David Menhennet CB (4 December 1928 – 5 February 2016) was a British librarian. As librarian at the House of Commons Library from 1976 to 1991, he oversaw a period of modernisation and other improvements to the library, transforming it into a modern research facility.

==Life==
===Early life and education===
Menhennet was born in Redruth, Cornwall, the son of William and Everill Menhennet. He attended Truro School on a scholarship and excelled in languages, going on to graduate with a first in French and German from Oriel College, Oxford. He then moved to Queen's College to study for a D.Phil. in 18th-century French literature.

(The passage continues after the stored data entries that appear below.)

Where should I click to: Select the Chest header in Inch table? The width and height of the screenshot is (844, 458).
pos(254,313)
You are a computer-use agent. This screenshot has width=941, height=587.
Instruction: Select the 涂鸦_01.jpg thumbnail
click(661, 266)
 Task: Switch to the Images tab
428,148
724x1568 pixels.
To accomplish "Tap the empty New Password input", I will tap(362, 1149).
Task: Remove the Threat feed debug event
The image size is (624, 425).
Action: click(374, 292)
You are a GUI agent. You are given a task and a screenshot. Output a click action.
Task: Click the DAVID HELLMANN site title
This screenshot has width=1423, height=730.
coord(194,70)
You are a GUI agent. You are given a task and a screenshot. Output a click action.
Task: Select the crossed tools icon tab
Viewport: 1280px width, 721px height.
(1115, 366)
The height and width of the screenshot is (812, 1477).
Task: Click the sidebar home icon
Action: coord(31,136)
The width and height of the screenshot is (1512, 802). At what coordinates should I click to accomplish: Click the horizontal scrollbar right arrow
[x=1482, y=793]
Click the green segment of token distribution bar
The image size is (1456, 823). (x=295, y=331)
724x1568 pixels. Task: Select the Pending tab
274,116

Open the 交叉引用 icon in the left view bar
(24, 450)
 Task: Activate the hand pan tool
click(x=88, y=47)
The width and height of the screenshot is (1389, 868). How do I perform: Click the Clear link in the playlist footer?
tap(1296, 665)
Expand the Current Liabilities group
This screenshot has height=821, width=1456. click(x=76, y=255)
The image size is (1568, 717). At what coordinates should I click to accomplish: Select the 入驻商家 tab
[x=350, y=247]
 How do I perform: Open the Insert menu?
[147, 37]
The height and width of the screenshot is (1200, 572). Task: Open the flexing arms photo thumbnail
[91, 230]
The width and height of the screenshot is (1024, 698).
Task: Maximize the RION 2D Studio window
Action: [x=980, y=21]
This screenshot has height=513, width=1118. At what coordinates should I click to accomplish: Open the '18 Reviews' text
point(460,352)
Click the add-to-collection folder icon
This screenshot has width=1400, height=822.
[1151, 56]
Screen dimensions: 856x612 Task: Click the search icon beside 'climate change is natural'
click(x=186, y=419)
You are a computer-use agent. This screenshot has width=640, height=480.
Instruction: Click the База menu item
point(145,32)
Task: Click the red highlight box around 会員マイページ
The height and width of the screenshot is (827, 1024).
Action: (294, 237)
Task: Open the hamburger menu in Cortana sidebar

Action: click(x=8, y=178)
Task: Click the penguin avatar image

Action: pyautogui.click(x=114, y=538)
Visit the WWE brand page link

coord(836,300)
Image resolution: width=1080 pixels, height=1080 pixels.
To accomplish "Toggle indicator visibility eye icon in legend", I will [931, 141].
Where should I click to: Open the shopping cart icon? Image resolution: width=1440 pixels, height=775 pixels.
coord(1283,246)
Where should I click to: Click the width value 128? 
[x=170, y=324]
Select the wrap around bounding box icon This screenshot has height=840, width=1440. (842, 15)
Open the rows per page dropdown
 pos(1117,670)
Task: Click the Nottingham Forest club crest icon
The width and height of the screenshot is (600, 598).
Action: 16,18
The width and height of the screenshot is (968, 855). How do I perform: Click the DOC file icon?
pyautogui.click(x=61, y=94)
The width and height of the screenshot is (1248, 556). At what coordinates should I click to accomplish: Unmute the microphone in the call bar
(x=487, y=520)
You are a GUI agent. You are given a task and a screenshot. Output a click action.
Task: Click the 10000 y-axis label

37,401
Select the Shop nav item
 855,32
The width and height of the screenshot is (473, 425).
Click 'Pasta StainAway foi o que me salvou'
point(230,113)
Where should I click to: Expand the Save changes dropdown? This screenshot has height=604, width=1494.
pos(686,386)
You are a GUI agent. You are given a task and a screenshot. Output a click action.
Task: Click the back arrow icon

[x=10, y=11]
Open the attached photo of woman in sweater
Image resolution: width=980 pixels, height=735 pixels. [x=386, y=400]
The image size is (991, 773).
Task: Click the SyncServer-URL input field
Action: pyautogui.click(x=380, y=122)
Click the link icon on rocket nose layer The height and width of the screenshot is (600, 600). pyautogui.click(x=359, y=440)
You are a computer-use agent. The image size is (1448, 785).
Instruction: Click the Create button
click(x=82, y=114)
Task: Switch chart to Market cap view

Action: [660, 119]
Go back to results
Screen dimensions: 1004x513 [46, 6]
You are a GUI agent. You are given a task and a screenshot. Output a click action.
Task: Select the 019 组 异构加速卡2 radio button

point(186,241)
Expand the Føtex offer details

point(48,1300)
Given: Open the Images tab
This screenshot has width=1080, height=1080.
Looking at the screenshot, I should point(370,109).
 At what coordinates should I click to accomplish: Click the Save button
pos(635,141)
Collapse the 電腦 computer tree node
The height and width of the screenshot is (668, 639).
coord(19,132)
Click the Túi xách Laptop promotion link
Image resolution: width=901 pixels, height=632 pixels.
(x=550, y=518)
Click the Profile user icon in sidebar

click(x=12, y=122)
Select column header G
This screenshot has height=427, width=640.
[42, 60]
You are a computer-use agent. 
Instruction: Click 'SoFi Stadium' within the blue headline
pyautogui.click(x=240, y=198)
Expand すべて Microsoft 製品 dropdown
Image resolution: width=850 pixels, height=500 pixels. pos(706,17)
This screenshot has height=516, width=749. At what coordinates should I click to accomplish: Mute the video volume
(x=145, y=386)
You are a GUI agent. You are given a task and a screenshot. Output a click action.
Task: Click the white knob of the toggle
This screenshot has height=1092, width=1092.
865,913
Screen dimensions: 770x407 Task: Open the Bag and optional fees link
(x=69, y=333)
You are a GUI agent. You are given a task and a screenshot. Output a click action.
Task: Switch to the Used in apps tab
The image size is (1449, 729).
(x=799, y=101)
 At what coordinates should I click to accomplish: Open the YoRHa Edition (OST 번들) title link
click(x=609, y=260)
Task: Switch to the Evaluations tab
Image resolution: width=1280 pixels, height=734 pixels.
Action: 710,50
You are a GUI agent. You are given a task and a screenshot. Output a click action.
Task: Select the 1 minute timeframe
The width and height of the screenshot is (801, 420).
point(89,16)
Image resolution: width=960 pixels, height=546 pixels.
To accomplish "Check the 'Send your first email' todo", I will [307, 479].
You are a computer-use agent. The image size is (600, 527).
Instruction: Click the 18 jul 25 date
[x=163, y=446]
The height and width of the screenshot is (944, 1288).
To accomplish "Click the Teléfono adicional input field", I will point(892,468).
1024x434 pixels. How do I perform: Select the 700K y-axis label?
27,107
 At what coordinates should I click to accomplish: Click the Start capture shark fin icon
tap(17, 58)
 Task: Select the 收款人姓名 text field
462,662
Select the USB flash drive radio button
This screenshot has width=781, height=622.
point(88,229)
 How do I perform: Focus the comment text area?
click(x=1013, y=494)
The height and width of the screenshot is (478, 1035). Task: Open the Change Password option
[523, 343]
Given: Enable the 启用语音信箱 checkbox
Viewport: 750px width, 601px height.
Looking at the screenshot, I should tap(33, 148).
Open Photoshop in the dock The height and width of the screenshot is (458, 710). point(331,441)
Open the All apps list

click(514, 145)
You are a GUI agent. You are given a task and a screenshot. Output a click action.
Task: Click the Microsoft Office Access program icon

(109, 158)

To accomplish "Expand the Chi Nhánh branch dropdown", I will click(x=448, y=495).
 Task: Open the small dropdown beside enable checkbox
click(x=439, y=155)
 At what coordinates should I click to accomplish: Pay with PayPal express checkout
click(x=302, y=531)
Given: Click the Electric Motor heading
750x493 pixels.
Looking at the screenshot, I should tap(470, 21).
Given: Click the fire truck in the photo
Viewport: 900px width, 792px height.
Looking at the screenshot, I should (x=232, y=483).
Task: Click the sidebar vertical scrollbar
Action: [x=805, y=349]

===House of Commons career===
He became a clerk in the Commons Library in 1954. When given responsibility for the research area in 1964 he introduced a system of comprehensive daily briefings for MPs, and he was promoted to Deputy Librarian in 1967. When Speaker George Thomas appointed him 10th Librarian of the Commons Library in 1976, he began a process of modernisation. He set up the Public Information Office (now the House of Commons Information Office) in 1978, and electronic publication began the same year, when the Library contributed to the Prestel viewdata system, which at one time had 90,000 subscribers. Computerisation of the Library's information systems began in 1979 with the creation of the Parliamentary On-Line Information System (POLIS). He also established a service for schools. The new systems introduced by Menhennet enabled MPs to find and check information far more easily, and were used particularly often by Gordon Brown and Tony Blair while in opposition.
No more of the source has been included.